The AFM imaging technique enables the intact characterization of biochemical interactions at the molecular level. The key benefit of AFM is that we do not need to stain, label, or fix biomaterials or cells on a surface under physiological conditions [100]. However, it is the best technique for visualizing biomaterial surface properties and gaining insights into cell surface functionalities, but it is not applicable to live-cell imaging of intracellular biochemical interactions. The analysis of AFM images was also introduced as a unique tool to acquire valuable information about DNA–protein interactions involved in DNA mismatch repair, as this elucidation process requires purified proteins and no labeling agents [107].

6. Conclusions and Future Outlook

Biochemical interactions were found to be of paramount importance in a myriad of scientific research and engineering applications. The morphology of self-assembled biochemicals, stability of nanostructures in different media, determination of binding affinities, kinetics of biochemical interactions, localization of cellular organelles, design of DNA imaging probes, study of cellular structures, and cellular membrane permeability are all crucial research topics for emerging applications in biomedical, food, agricultural, and electronic industries.

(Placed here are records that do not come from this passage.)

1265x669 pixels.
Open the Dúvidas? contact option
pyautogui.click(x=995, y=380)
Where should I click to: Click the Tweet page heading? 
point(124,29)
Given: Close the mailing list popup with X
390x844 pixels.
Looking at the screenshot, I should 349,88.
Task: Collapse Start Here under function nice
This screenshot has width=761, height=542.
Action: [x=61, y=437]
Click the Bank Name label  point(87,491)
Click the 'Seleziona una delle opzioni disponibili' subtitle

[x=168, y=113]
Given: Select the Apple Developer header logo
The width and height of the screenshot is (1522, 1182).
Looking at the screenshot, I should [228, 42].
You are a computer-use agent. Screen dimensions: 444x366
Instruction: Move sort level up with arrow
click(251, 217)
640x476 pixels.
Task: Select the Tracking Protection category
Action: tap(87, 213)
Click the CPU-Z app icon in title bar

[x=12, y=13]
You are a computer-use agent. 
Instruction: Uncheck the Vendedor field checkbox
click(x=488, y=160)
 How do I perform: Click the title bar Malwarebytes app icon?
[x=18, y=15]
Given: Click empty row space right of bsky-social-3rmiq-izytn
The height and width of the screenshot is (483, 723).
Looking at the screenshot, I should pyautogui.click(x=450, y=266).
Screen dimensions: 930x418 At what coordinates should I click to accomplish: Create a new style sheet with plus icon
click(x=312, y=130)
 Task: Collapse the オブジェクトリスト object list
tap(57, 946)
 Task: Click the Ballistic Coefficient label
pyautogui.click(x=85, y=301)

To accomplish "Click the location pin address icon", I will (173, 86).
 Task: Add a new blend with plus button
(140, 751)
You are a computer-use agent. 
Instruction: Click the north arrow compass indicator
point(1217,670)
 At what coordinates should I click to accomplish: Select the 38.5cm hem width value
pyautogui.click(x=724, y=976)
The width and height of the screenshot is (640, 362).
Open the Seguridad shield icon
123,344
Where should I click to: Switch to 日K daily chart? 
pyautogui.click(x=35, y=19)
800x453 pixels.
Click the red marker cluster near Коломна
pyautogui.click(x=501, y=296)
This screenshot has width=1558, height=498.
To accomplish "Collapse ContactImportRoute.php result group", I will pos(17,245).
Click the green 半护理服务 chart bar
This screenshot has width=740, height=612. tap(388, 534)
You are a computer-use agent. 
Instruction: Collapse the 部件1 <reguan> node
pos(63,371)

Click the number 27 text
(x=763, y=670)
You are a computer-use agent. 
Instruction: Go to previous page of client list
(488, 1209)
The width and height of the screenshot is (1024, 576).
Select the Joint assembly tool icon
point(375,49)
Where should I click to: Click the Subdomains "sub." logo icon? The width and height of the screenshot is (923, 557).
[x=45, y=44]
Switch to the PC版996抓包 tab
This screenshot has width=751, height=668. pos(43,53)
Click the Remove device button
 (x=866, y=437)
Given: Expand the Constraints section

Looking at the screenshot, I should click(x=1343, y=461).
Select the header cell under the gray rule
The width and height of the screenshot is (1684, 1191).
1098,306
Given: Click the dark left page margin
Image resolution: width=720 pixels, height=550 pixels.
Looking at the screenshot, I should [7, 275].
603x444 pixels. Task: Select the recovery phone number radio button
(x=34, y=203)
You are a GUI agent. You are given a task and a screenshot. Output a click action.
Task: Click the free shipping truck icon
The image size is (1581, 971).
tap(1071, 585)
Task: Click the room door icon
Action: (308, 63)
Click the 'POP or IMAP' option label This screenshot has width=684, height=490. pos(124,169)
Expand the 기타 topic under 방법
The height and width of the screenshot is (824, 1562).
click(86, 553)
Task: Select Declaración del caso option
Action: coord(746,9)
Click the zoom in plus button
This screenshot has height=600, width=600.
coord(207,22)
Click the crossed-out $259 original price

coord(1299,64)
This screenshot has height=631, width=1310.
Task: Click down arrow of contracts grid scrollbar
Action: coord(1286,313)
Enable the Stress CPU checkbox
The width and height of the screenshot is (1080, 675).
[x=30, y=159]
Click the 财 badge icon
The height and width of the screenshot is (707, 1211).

To this end, microscopic techniques are powerful tools at our disposal.

A broad range of microscopic techniques was developed to conduct biological and physicochemical characterizations. These powerful tools can be applied to confirm the results of other techniques or to discover new facts. The microscopy techniques (such as AFM, TEM, or SEM) can provide direct evidence of morphological features of materials; meanwhile, other techniques (IR, LSR, DLS, and SPR) can provide some indirect evidence of material surface properties. Microscopy is a powerful tool for quantitative and qualitative surface studies in both material and life sciences.

The recent advances in super-resolution or fluorescence microscopy enabled us to run live-cell imaging and improved our understanding of cellular dynamics. However, the high sensitivity of biochemical reactions or cell metabolism to the chemical environments made it impossible to perform accurate observations. It is highly important to find out strategies for live-cell imaging without any external perturbation. In light of image processing algorithms and advanced optical instruments, different fluorescent labels can be applied to visualize several biological processes. However, all these live-cell imaging techniques utilize external compounds, raising concerns about different cellular functions and metabolism than the native intact ones. The external metabolites can induce different cellular pathways. For example, it could lead to peroxide accumulation and different defense mechanism induction, or the over-expression of some biochemicals will change the normal cell behavior. Accordingly, it is necessary to test cellular bioactivity and growth prior to using a specific fluorophore for microscopic analysis. The AFM techniques were successfully applied to live-cell imaging of external cell–material interactions without any need to stain, label, or fix biomaterials or cells on a surface.

The significant advances in super-resolution microscopy allow for mapping out the biochemical organization and self-assembly into different cellular components. However, the application of electron microscopy is strongly suggested for scientific investigations in material science because of the much higher resolution (~0.05 nm). The techniques based on fluorescence microscopy are suggested for the direct observation of cellular dynamics and biochemical functionalities in a different biological milieu. For studies at the interface between the material and life sciences, it is better to rely on AFM techniques. The AFM tips can be modified with different proteins, e.g., antibodies, to characterize biochemical interactions at a high resolution.